Is is possible to show $f(z) \le 2 \sqrt{ \varepsilon} f(y)$ if $z < \varepsilon y$ for $f(x) = \sqrt{|x|\log \frac{1}{|x|}}$? I would like to use this inequality in a proof but I don't know wether it is true and how I can show it.

Any hints would be great!

Answer 1

First of all, for $0<z<1$ we have $\log{z}<0$ which is a problems for defining $\sqrt{\log{z}}$. As a result $z\geq 1$ or, in terms of $f(x)$, we should have $\log{\frac{1}{|x|}}\geq 0 \Rightarrow \frac{1}{|x|}\geq 1 \Rightarrow 0< |x|\leq 1$. This is the domain of $f(x)$.

Obviously $f(x) \geq 0$, $f(1)=f(-1)=0$. Also $f(x)=f(-x)$ as a result we can restrict the study to $0< x\leq 1$ (the other side is symmetric).
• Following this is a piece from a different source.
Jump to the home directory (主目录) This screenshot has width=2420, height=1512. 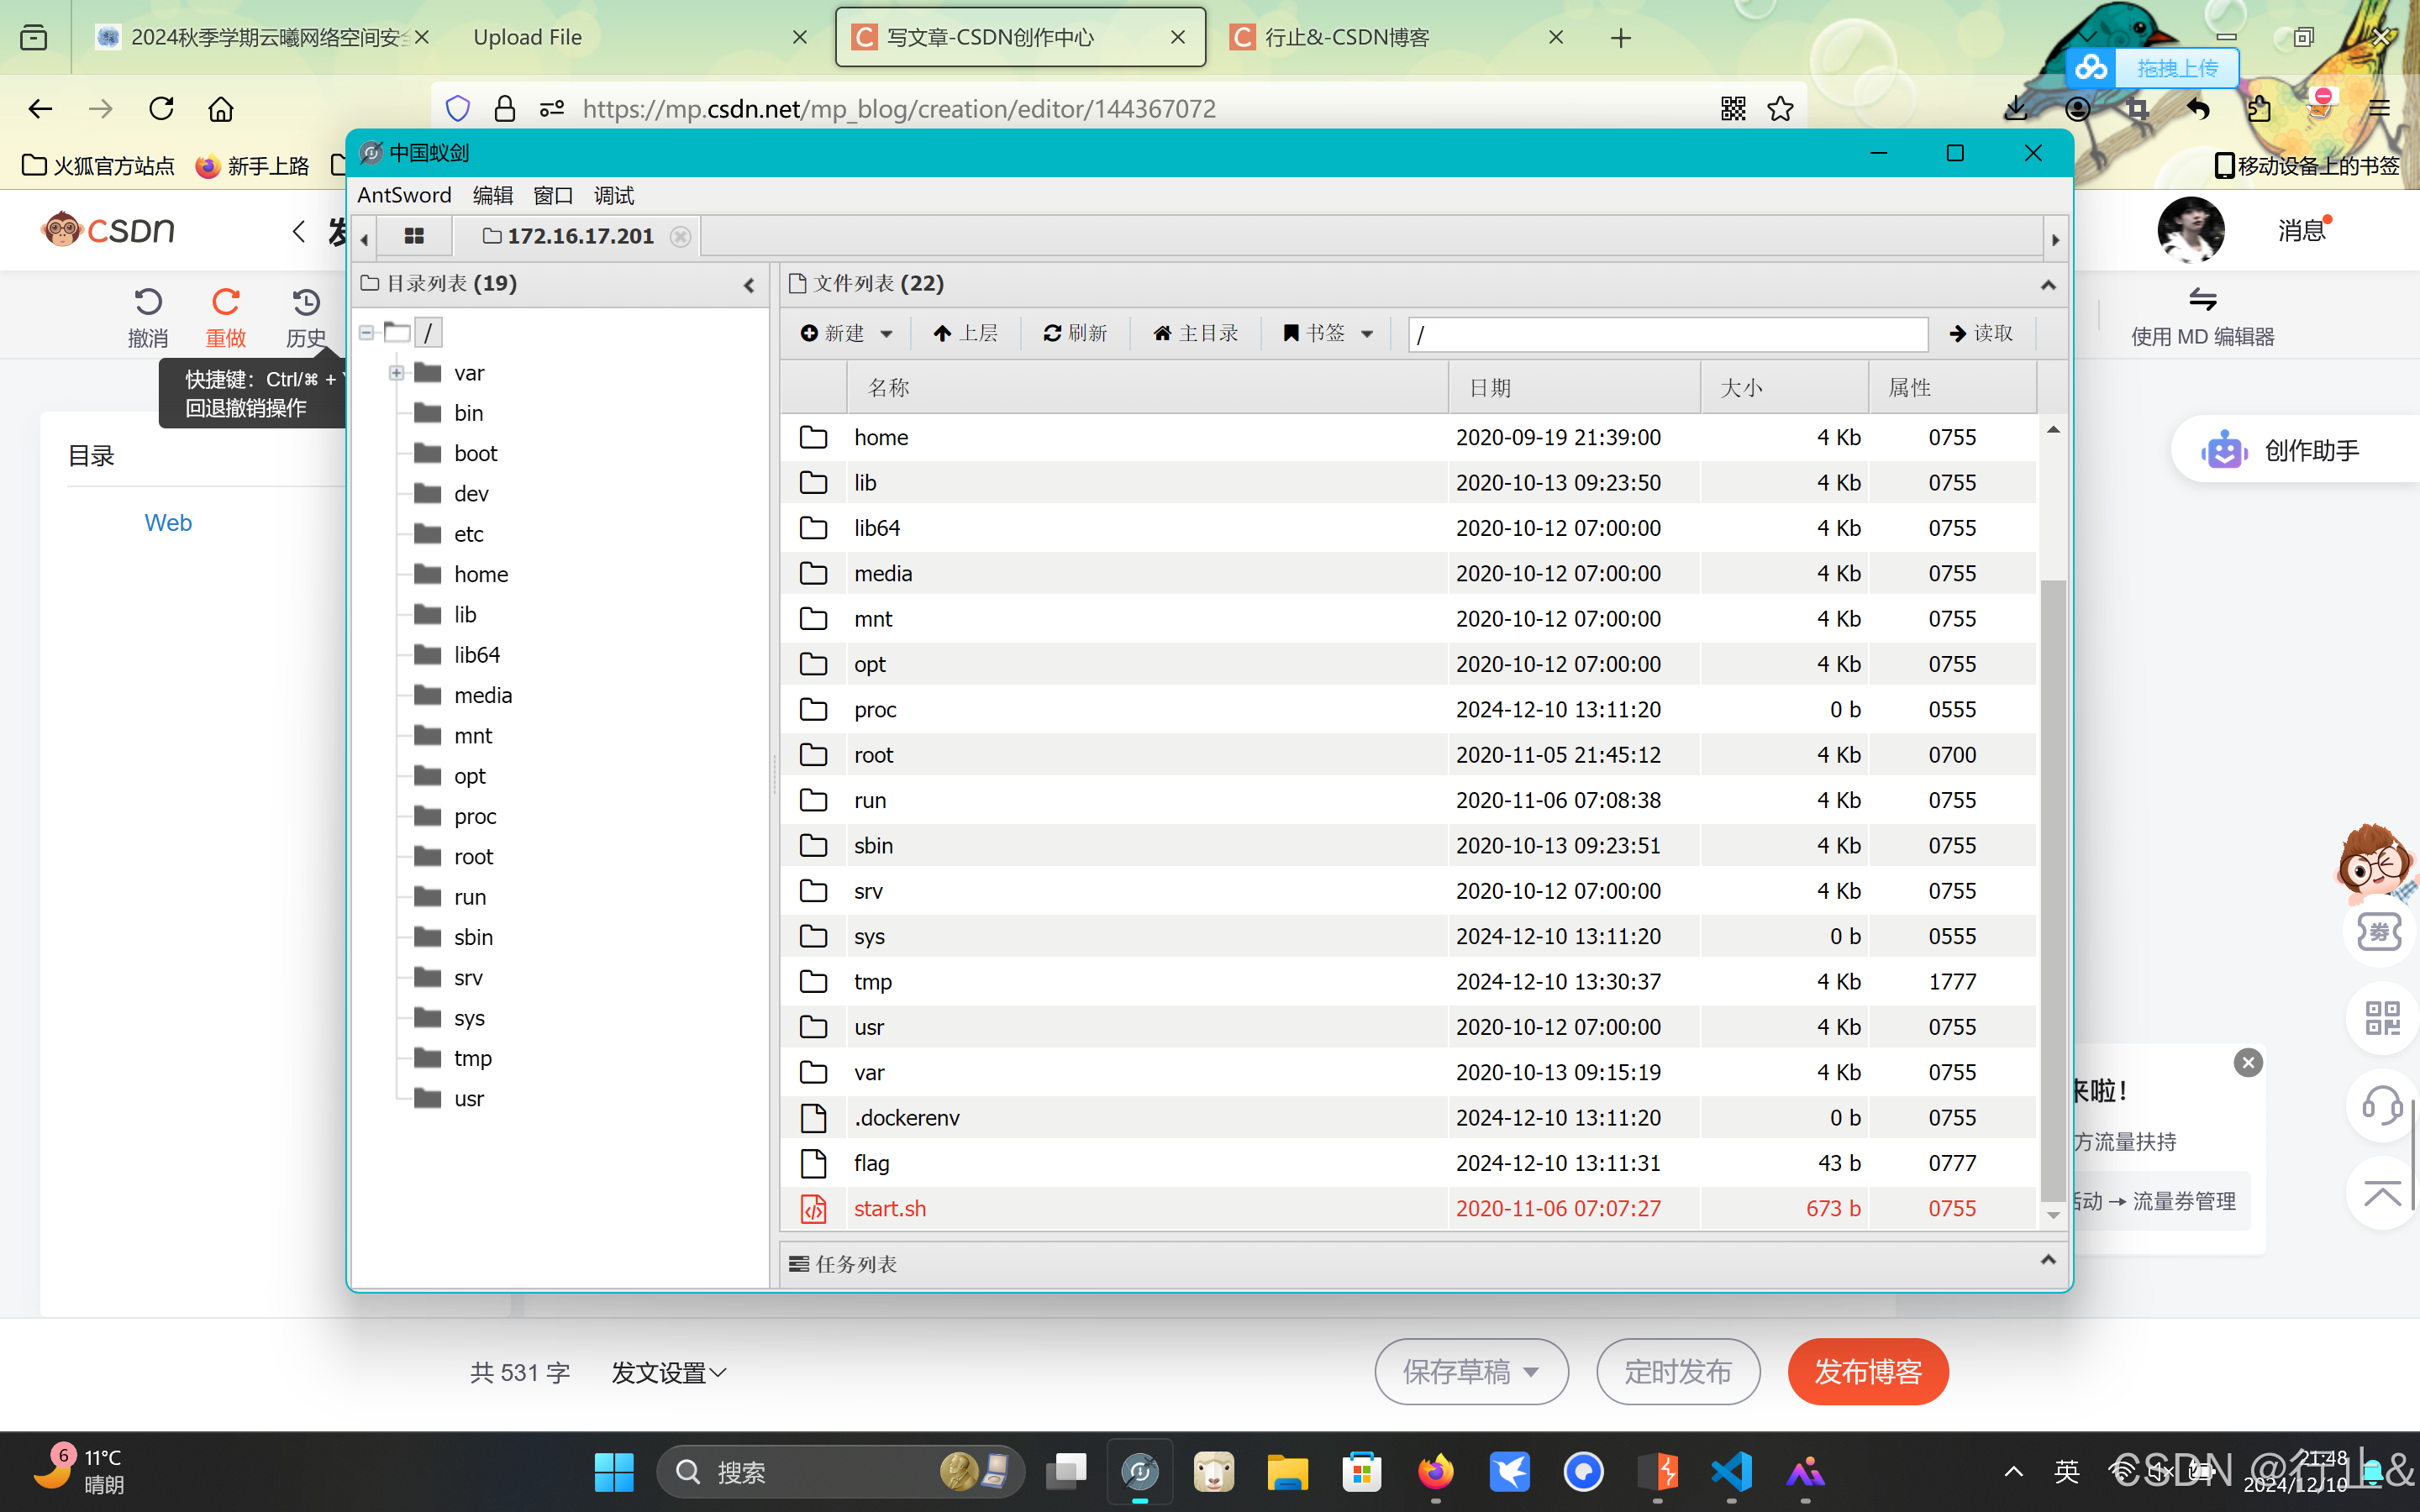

Function $f(x)$ has a maximum at $x=\frac{1}{e}$ and is ascending on $\left(0,\frac{1}{e}\right)$. This means that for $$0<z<y<\varepsilon y \leq \frac{1}{e} \Rightarrow f(z) \leq f(y) < 2\sqrt{\varepsilon}f(y)$$

However, if we still assume the inequality is true for the entire $0< x\leq 1$ :

• For $y=1$ and $0<z<\varepsilon y=\varepsilon \leq 1$, this leads to $0\leq f(z)\leq 2\sqrt{\varepsilon}f(1)=0$ which is only possible for $z=1$ - contradiction.
• For $y=1-\frac{1}{n},n \in \mathbb{N}\setminus \{0,1\}$ and $z=\frac{1}{e}$ we can tune $0<\frac{1}{e}<\varepsilon \left(1-\frac{1}{n}\right)<1$, for example $\varepsilon=\frac{1}{2}$. Using this inequality $$f\left(\frac{1}{e}\right)=\frac{1}{\sqrt{e}}\le 2\sqrt{\varepsilon}f\left(y\right)=2\sqrt{\varepsilon}\sqrt{y\log{\frac{1}{y}}} \le 2\sqrt{\varepsilon}\sqrt{y\left(\frac{1}{y}-1\right)}=2\sqrt{\varepsilon}\sqrt{1-y}=2\sqrt{\frac{\varepsilon}{n}}$$ or simply $$\frac{1}{\sqrt{e}} \le 2\sqrt{\frac{\varepsilon}{n}}$$ which is wrong for large $n$ - another contradiction. In fact, an infinite sequence of contradictions if we note $y_n=1-\frac{1}{n}$.

So, there is no definitive answer as long as we keep the entire domain $0< |x|\leq 1$, further restrictions are required.